* [Exercise brief]: Set down the data below without change, skipping the pictures it holds.
--- START ---
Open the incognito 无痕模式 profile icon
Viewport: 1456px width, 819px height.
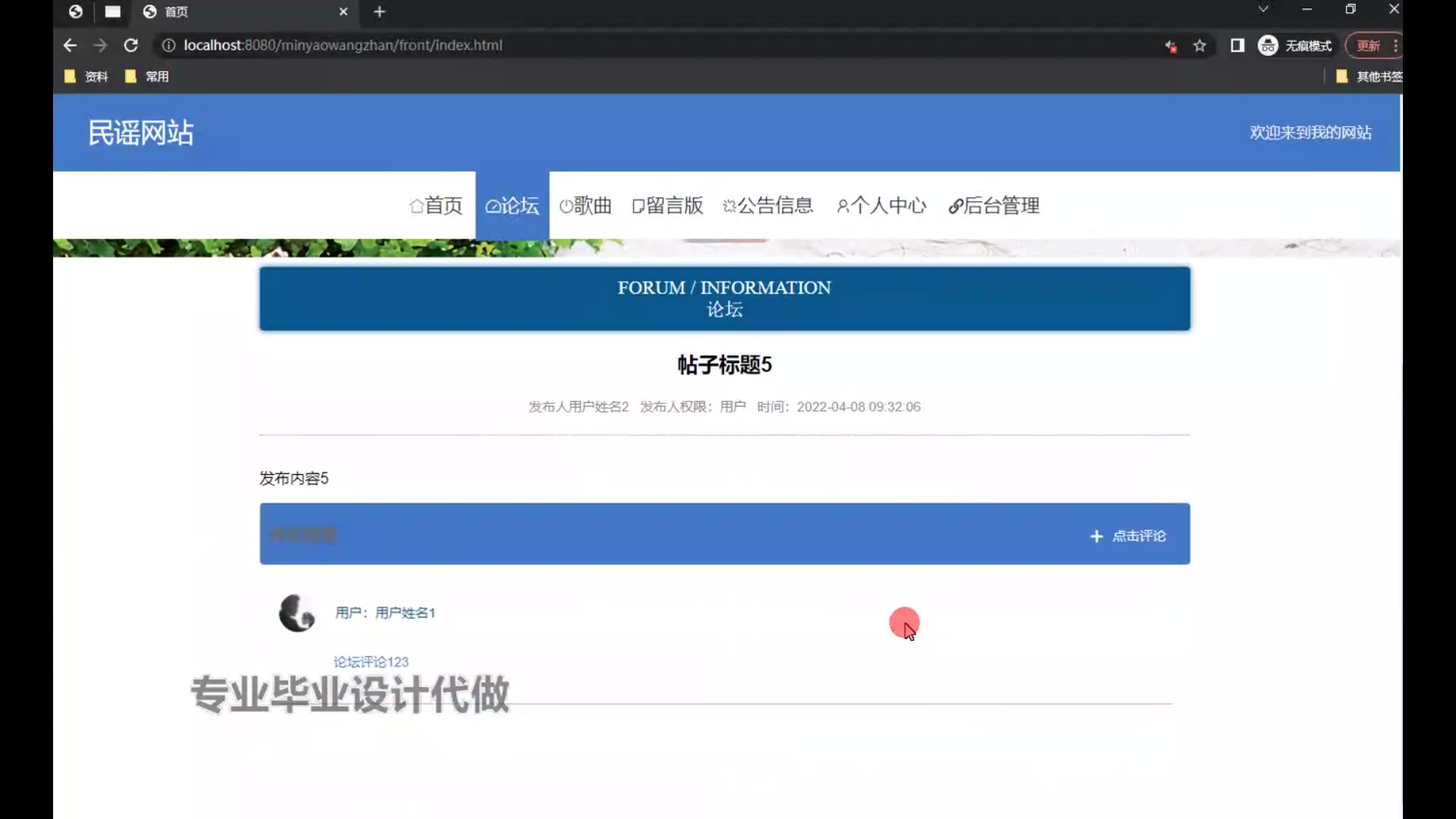(1268, 46)
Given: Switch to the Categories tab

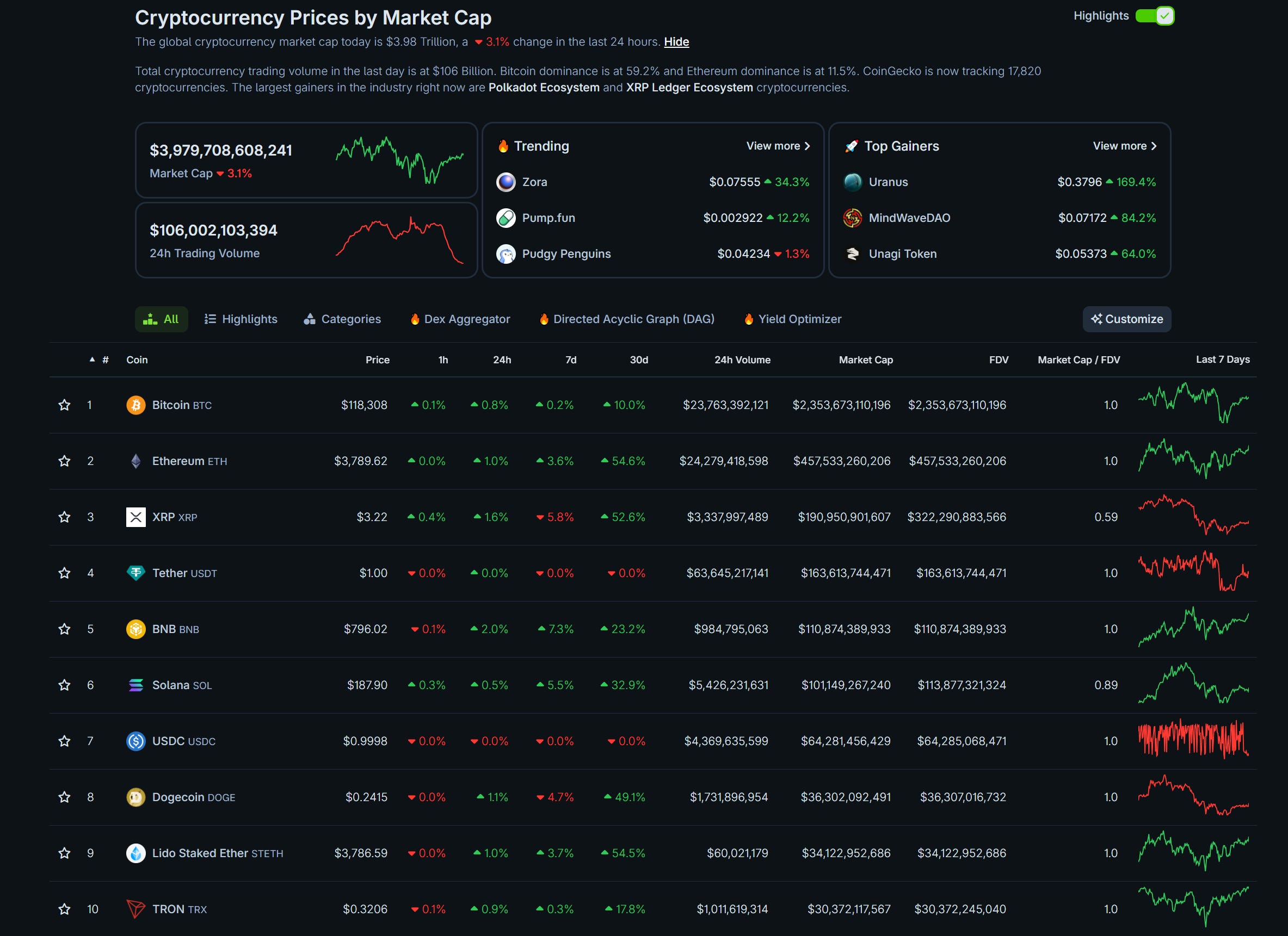Looking at the screenshot, I should pos(342,319).
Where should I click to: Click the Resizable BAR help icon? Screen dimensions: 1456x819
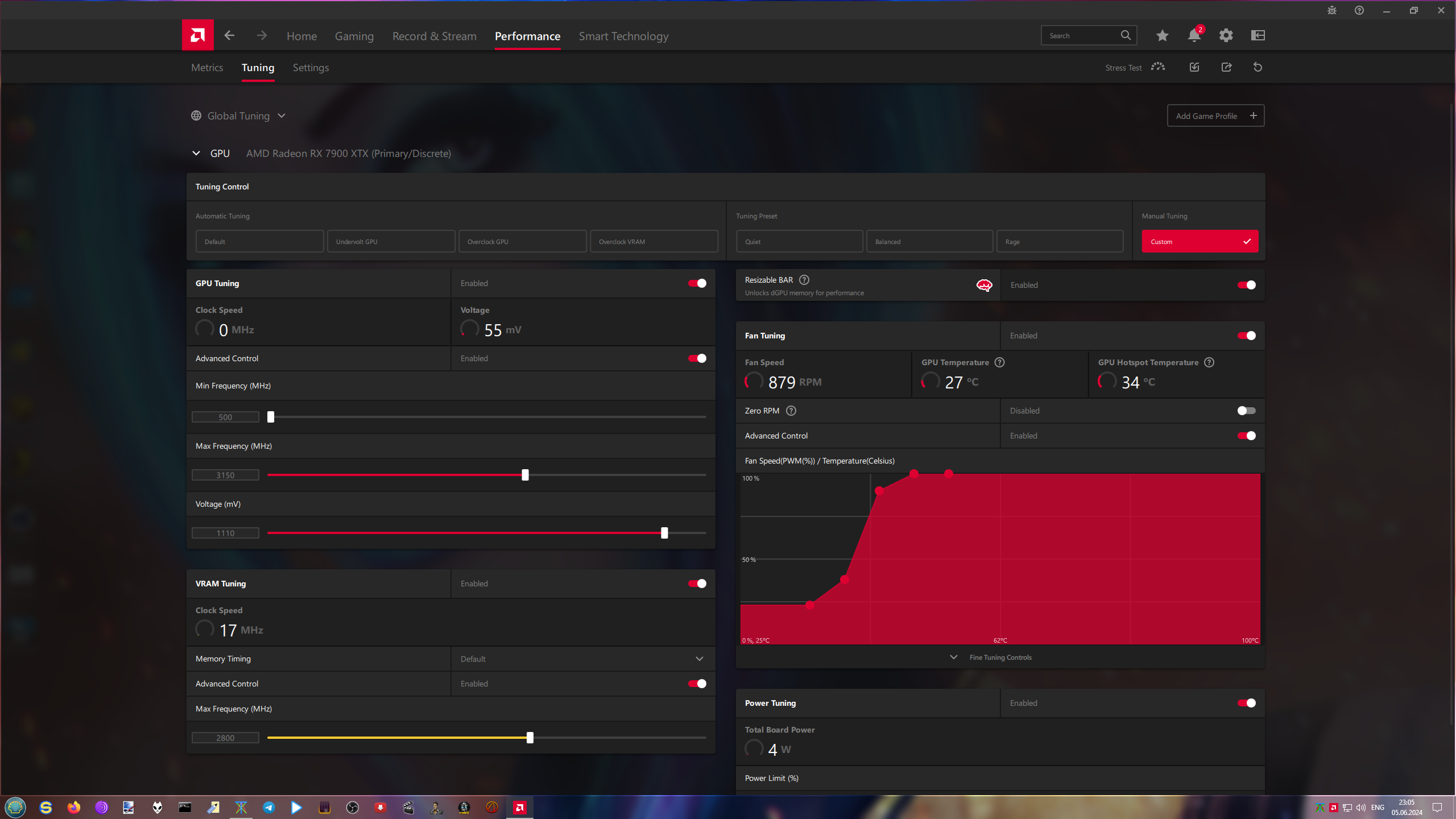click(x=804, y=280)
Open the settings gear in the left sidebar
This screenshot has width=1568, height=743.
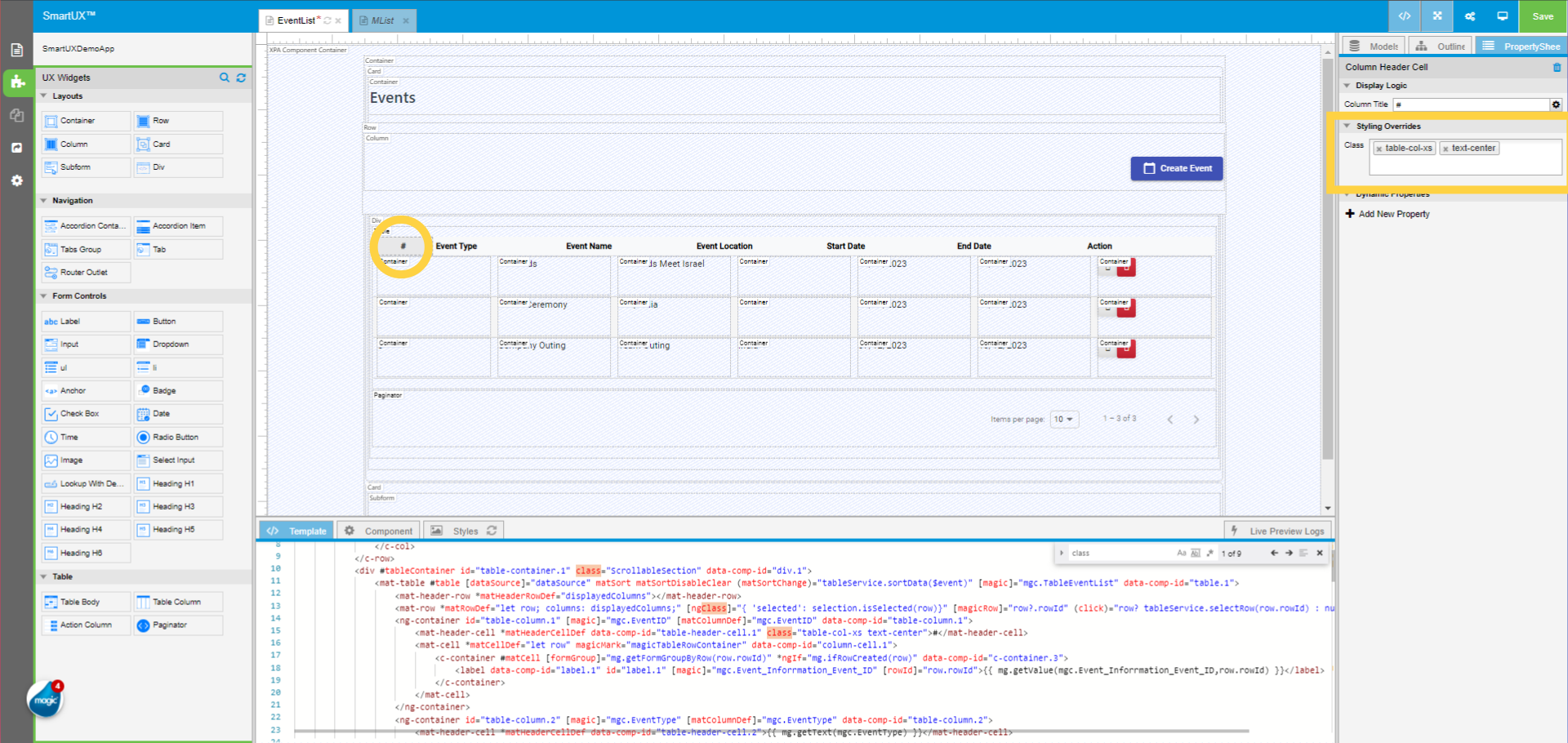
--- END ---
* [Written response]:
Open the incognito 无痕模式 profile icon
Viewport: 1456px width, 819px height.
(1268, 46)
Given: Switch to the Categories tab

Looking at the screenshot, I should pos(342,319).
Where should I click to: Click the Resizable BAR help icon? Screen dimensions: 1456x819
click(x=804, y=280)
Open the settings gear in the left sidebar
This screenshot has width=1568, height=743.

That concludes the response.